A Soft Robotic System Automatically Learns Precise Agile Motions Without Model Information
Simon Bachhuber, Alexander Pawluchin, Arka Pal, Ivo Boblan, Thomas Seel
TL;DR
The paper tackles the challenge of precisely controlling Pneumatic Soft Actuators (PSAs) despite nonlinearities and hysteresis. It introduces Automatic Neural ODE Control (ANODEC), a two-stage data-driven approach that first learns a neural ODE model of the plant from input-output data and then synthesizes a neural ODE feedback controller, both optimized via RK4 integration and Adam optimization. On a real PSA with hysteresis, ANODEC achieves agile, non-repetitive reference tracking using only 30 s of interaction data and outperforms a manually tuned PID baseline across multiple unseen reference signals and a second, gravity-affected setup.
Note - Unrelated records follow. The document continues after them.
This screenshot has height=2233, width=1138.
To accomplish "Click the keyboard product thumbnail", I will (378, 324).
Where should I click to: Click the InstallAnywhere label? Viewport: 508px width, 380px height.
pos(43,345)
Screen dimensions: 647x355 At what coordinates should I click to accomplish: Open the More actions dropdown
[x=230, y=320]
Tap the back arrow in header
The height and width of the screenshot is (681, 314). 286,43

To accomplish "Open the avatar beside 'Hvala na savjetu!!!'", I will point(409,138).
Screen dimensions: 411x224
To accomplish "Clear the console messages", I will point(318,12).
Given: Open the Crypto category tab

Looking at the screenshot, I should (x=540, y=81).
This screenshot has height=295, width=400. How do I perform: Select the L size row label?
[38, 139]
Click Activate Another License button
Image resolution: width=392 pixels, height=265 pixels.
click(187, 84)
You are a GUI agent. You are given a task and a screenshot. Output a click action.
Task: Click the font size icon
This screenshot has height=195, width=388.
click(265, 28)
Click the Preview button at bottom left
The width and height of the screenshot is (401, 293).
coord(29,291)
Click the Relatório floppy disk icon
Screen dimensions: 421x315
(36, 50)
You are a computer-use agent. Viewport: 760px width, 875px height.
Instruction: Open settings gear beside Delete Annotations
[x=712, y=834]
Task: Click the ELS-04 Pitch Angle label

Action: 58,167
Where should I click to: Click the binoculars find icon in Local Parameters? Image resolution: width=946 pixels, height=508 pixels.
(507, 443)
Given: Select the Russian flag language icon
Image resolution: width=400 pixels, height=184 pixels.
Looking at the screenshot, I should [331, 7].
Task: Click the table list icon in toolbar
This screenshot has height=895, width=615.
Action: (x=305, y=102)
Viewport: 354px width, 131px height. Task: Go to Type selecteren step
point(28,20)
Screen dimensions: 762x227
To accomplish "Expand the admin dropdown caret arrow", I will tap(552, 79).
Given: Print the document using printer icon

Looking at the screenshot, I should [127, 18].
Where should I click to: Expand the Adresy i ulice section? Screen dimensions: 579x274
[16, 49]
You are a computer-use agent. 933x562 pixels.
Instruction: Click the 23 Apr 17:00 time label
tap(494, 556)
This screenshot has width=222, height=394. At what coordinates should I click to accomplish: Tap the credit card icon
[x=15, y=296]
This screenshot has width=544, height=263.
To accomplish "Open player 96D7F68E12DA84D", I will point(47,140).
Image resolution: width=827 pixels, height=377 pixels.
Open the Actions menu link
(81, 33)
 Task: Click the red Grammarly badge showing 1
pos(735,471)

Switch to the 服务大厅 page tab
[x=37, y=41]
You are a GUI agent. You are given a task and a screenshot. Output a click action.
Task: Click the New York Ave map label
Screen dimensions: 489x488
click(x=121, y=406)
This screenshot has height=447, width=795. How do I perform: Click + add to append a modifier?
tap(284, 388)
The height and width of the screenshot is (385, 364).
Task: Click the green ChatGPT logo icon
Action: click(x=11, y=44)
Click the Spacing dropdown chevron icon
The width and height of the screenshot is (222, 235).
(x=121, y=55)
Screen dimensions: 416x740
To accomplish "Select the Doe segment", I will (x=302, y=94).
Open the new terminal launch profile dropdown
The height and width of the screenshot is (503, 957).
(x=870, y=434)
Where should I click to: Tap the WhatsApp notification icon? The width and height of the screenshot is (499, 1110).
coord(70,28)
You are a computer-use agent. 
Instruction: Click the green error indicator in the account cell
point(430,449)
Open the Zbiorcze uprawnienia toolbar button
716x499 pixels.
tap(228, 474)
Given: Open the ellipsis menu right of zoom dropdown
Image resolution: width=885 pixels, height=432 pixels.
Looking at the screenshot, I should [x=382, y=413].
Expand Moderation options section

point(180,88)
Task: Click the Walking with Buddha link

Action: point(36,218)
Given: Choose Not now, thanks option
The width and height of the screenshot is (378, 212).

This demonstrates data-efficient, model-free automatic control design for practical soft robotics, enabling robust agile motions with minimal experimental interaction time. Future work includes extending to multi-DOF PSAs and automating hyperparameter tuning and data acquisition.
Abstract
Many application domains, e.g., in medicine and manufacturing, can greatly benefit from pneumatic Soft Robots (SRs). However, the accurate control of SRs has remained a significant challenge to date, mainly due to their nonlinear dynamics and viscoelastic material properties. Conventional control design methods often rely on either complex system modeling or time-intensive manual tuning, both of which require significant amounts of human expertise and thus limit their practicality. In recent works, the data-driven method, Automatic Neural ODE Control (ANODEC) has been successfully used to -- fully automatically and utilizing only input-output data -- design controllers for various nonlinear systems in silico, and without requiring prior model knowledge or extensive manual tuning. In this work, we successfully apply ANODEC to automatically learn to perform agile, non-repetitive reference tracking motion tasks in a real-world SR and within a finite time horizon. To the best of the authors' knowledge, ANODEC achieves, for the first time, performant control of a SR with hysteresis effects from only 30 seconds of input-output data and without any prior model knowledge. We show that for multiple, qualitatively different and even out-of-training-distribution reference signals, a single feedback controller designed by ANODEC outperforms a manually tuned PID baseline consistently. Overall, this contribution not only further strengthens the validity of ANODEC, but it marks an important step towards more practical, easy-to-use SRs that can automatically learn to perform agile motions from minimal experimental interaction time.